Michael Nye. Strategies Against Extinction. Plano, TX: Queen’s Ferry Press, 2012. 238 pp. $14.95, paper.
Andre Dubus was happy when his one novel, The Lieutenant (1967), went out of print. He excelled within the short-fiction form: his collections had thematic glue despite the individuality of particular stories. Typically, the emotional current of great short fiction is inversely related to its word count, and Michael Nye’s debut collection, Strategies Against Extinction, does not simply introduce the reader to roughly a dozen separate lives; it reaches emotional depths not often touched in the short form.

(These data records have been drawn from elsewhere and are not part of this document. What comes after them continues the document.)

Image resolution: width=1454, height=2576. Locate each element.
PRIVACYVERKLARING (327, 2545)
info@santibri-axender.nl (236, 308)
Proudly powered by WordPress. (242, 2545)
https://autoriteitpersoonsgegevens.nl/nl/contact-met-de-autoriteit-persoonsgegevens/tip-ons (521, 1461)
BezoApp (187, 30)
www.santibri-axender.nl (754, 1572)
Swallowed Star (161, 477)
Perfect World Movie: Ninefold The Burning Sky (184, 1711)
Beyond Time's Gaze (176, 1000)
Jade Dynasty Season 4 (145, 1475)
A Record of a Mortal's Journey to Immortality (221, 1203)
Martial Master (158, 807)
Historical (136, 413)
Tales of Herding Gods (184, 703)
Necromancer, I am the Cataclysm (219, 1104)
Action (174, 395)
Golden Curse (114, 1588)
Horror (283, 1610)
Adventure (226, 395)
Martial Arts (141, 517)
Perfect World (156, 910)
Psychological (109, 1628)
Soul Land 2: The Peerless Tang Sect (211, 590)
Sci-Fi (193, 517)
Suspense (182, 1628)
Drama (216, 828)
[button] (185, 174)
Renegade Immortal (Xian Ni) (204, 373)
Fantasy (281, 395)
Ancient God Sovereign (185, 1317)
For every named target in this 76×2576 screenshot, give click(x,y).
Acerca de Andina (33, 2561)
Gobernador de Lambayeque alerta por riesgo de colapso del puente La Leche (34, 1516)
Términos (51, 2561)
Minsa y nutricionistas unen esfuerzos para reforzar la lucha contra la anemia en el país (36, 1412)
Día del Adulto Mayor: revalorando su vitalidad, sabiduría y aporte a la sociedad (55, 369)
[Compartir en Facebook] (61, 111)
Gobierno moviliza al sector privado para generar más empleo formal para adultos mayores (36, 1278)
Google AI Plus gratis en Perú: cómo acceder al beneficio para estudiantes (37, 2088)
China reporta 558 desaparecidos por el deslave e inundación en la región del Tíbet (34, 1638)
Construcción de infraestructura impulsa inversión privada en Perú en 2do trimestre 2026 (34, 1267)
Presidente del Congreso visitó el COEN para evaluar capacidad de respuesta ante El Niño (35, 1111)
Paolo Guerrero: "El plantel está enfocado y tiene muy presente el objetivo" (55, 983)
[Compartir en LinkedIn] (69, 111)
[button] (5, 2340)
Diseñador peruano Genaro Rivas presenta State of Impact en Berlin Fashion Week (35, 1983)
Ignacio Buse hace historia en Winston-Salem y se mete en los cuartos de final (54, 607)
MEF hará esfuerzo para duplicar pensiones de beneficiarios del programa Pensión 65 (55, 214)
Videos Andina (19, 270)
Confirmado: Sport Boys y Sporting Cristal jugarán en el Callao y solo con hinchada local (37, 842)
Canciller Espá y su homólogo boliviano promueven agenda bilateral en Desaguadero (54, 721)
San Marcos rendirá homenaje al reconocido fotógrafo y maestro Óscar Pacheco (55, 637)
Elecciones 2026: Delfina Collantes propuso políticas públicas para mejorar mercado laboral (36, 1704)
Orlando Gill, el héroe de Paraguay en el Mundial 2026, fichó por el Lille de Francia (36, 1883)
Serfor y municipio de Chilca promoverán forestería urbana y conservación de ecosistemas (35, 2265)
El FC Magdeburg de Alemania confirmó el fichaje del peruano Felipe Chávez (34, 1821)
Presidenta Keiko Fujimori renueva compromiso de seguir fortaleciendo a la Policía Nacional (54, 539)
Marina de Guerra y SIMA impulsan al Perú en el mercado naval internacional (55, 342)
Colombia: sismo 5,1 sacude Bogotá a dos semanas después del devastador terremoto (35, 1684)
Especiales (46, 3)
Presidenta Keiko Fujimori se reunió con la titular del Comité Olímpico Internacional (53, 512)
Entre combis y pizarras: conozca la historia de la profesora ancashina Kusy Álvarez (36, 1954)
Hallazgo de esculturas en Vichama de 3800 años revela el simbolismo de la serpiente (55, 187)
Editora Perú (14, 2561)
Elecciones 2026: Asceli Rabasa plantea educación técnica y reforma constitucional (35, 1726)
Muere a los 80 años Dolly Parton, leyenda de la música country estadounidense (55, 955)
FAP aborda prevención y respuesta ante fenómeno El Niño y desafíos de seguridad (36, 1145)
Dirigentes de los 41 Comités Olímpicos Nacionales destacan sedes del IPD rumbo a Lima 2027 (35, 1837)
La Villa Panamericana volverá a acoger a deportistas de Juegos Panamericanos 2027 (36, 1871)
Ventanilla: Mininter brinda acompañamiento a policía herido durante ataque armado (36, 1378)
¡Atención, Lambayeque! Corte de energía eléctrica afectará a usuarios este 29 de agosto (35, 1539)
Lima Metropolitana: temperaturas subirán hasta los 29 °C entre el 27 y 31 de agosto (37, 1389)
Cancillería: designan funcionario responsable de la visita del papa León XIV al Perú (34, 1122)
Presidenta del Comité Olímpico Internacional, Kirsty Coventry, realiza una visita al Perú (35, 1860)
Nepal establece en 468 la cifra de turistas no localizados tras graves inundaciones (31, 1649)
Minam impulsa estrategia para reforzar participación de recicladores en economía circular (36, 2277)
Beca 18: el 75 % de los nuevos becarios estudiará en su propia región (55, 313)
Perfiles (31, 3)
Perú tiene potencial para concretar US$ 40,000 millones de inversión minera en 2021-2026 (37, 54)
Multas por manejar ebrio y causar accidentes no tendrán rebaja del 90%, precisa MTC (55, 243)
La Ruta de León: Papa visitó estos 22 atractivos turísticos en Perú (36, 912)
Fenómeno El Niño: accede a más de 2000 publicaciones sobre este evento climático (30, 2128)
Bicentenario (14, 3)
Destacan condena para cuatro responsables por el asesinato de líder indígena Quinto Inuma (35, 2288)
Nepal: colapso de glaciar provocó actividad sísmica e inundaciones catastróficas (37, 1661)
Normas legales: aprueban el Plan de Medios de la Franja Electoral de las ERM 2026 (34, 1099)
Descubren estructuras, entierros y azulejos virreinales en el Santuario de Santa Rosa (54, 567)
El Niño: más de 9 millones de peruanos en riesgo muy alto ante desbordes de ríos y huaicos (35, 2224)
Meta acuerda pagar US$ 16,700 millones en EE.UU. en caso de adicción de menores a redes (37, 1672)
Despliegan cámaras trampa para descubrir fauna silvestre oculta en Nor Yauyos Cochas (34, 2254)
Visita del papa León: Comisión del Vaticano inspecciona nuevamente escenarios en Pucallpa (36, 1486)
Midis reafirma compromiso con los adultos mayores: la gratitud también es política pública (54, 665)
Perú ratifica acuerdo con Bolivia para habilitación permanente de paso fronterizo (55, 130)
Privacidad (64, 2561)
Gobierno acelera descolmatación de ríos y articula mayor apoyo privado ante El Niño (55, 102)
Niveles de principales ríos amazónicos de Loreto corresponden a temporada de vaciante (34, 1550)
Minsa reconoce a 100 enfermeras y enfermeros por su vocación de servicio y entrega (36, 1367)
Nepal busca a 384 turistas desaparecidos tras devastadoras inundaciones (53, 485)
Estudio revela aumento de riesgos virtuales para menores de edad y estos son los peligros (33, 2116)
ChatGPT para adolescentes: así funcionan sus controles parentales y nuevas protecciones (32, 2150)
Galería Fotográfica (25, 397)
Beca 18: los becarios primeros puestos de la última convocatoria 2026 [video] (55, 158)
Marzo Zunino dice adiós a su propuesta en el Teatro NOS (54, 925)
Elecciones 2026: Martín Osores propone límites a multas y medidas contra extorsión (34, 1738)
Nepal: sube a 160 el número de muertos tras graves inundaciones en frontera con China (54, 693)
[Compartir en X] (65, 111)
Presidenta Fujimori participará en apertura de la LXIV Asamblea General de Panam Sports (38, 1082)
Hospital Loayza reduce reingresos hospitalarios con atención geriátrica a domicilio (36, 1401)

Like Dubus’s work, Nye’s collection is careful without being reserved, mature without being telegraphed. Set in 1952,“The Re-Creationist” dramatizes a man employed as the last re-creationist in Major League Baseball. Don is fed game results through a Western Union ticker, and recreates the drama of Pittsburgh Pirates games on the radio, using “a xylophone hammer, ruler, and a block of wood.” A prerecorded “soundtrack of crowd noise” complements his imitations. He must constantly be ready to “throw in” some story, some movement. Don learns he will be fired at the end of the season, and fabricates a Pirate victory over the Reds. Don’s decision to make a more palatable conclusion for his son Timothy is consistent with his desire to remake the real world.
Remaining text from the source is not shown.